• **DIRECTIONS FOR THIS TASK**
What are the lines, written out exactly, from the one containing "This screenshot has height=1005, width=1204." to the end of the entries below? Include both ends and nothing more.

*** RECORDS FOR PROCESSING Section Begins ***

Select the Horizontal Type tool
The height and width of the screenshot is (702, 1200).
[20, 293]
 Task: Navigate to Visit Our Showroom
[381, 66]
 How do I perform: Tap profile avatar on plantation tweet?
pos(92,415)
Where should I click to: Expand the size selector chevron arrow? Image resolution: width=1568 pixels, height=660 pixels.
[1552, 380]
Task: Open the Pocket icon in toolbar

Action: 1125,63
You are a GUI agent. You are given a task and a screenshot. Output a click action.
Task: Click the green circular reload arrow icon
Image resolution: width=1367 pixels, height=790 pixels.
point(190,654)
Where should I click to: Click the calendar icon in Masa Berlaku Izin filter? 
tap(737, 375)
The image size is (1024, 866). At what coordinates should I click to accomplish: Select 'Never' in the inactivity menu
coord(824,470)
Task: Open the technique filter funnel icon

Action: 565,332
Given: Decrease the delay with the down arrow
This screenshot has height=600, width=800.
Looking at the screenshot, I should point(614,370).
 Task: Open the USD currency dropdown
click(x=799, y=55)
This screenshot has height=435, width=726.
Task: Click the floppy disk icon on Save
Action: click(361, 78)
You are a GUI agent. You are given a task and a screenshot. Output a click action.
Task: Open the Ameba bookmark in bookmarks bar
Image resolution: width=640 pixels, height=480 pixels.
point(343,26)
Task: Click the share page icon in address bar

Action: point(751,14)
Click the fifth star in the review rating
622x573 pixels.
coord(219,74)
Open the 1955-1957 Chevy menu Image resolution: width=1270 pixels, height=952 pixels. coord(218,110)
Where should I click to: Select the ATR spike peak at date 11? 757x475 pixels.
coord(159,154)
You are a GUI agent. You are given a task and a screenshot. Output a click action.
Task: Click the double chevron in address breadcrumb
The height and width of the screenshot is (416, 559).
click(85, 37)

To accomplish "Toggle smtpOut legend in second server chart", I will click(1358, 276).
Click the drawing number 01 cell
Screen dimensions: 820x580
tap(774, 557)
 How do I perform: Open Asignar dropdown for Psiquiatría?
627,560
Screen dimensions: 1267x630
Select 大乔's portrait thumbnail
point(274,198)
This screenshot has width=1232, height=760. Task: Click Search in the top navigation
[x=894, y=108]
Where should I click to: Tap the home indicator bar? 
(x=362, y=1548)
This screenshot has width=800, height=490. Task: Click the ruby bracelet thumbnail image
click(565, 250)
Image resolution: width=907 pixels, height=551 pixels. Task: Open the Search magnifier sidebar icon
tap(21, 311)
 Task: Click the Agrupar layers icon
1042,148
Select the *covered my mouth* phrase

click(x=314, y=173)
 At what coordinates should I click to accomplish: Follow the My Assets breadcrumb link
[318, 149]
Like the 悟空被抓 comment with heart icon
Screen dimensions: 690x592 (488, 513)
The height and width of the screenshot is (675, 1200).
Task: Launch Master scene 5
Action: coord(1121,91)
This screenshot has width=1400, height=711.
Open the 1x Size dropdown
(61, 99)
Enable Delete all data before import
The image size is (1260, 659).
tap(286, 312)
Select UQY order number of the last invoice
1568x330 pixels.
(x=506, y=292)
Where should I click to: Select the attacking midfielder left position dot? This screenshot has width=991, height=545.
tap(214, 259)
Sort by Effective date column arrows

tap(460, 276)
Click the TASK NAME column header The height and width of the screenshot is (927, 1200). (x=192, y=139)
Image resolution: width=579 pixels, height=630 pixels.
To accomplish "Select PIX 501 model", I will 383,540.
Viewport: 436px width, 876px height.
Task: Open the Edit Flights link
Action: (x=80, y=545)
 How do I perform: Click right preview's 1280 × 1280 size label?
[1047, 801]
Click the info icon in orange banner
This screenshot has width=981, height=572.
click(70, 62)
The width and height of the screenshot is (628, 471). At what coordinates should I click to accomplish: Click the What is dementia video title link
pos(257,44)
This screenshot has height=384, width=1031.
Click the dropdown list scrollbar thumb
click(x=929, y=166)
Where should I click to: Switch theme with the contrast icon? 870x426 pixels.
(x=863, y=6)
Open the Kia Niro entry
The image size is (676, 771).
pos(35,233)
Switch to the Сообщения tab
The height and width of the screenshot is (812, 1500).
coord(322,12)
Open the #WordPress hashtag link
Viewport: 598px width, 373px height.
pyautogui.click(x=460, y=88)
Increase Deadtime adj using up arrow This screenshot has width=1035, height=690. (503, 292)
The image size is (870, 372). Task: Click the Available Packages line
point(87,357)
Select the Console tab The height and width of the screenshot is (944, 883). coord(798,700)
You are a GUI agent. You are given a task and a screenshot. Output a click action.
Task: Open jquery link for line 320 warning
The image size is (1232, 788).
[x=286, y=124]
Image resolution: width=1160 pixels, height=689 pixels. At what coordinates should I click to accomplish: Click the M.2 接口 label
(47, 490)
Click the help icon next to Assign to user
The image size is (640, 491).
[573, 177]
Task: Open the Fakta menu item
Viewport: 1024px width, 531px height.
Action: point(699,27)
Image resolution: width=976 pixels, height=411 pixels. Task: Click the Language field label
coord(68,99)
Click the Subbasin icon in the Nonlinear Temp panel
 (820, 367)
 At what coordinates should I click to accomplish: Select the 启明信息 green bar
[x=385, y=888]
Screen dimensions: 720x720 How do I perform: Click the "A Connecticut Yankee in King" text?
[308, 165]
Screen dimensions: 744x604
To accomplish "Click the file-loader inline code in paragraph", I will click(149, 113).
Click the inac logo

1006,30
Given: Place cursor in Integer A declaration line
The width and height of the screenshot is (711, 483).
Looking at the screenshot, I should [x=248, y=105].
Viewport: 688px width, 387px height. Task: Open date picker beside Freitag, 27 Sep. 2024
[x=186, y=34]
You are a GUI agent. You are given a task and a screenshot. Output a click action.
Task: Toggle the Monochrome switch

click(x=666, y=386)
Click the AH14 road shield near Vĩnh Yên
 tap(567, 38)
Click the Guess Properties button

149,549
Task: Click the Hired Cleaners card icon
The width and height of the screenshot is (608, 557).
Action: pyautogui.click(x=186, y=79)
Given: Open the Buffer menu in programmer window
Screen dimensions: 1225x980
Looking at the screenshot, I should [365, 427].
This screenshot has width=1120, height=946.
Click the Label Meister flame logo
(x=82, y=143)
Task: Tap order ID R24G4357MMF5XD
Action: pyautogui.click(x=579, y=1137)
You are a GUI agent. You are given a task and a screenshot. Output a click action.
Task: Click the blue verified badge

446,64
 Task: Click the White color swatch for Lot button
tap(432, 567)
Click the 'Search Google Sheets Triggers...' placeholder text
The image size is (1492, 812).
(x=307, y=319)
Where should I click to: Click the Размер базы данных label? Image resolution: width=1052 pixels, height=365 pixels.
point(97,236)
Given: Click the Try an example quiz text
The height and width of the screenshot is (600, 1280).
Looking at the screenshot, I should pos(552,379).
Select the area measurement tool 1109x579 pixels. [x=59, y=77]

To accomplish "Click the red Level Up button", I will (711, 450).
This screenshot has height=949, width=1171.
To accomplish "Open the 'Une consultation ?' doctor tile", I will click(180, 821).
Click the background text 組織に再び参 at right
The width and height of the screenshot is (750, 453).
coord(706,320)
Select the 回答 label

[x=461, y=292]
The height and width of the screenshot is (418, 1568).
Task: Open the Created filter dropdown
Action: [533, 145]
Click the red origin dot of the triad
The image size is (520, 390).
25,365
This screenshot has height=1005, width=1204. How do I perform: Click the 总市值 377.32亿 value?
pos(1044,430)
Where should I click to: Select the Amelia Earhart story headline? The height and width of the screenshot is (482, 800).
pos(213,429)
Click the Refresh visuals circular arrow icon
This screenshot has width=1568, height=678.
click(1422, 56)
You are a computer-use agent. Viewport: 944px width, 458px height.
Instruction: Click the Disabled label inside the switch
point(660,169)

*** RECORDS FOR PROCESSING Section Ends ***

• **REPLY**
This screenshot has height=1005, width=1204. How do I perform: Click the 总市值 377.32亿 value?
pos(1044,430)
Where should I click to: Select the Amelia Earhart story headline? The height and width of the screenshot is (482, 800).
pos(213,429)
Click the Refresh visuals circular arrow icon
This screenshot has width=1568, height=678.
click(1422, 56)
You are a computer-use agent. Viewport: 944px width, 458px height.
Instruction: Click the Disabled label inside the switch
point(660,169)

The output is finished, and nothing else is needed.